Examine each line of the data. Copy the line if it includes the word "will".

◆ ◆ ◆

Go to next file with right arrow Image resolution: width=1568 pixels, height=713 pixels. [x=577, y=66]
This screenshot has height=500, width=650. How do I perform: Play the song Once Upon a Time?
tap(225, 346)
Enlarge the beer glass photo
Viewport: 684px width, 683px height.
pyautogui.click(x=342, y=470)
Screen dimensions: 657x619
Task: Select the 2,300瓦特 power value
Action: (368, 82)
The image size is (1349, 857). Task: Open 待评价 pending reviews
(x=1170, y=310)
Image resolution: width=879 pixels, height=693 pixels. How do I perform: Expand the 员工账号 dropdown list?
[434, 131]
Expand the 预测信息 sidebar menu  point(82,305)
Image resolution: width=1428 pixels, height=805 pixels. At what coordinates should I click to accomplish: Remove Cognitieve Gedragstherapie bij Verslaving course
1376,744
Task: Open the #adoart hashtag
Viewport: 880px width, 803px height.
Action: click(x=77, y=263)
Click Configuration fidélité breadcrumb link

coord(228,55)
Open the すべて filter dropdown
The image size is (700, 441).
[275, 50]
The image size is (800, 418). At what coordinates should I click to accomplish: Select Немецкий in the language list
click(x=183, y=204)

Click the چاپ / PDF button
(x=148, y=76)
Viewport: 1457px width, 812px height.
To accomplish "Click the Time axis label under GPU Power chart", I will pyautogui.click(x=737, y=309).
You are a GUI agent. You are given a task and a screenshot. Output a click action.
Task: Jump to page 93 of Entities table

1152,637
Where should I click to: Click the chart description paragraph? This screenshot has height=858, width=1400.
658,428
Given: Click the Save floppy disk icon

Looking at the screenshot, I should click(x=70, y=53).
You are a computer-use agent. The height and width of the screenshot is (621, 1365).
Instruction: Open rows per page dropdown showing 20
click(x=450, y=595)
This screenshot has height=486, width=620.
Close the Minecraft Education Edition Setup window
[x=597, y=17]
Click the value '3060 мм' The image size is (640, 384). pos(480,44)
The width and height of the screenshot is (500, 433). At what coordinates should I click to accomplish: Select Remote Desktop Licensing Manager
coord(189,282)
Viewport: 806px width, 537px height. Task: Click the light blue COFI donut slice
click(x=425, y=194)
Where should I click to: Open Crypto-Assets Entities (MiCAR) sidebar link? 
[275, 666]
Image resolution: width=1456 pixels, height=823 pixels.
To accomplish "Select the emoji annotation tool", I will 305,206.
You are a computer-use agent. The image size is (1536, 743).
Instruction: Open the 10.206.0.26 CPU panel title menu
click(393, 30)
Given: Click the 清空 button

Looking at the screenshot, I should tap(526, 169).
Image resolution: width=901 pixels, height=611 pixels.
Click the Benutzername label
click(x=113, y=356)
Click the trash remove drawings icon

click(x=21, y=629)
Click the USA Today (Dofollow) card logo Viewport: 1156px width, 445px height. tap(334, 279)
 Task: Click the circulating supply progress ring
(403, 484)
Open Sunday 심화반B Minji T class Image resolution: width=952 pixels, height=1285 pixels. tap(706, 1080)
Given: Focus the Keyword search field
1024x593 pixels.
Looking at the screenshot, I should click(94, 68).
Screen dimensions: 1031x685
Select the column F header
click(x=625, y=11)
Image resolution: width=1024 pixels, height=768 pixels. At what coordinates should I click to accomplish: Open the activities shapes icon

◆ ◆ ◆

**Result**
To accomplish "Click the Time axis label under GPU Power chart", I will pyautogui.click(x=737, y=309).
To accomplish "Select the emoji annotation tool", I will 305,206.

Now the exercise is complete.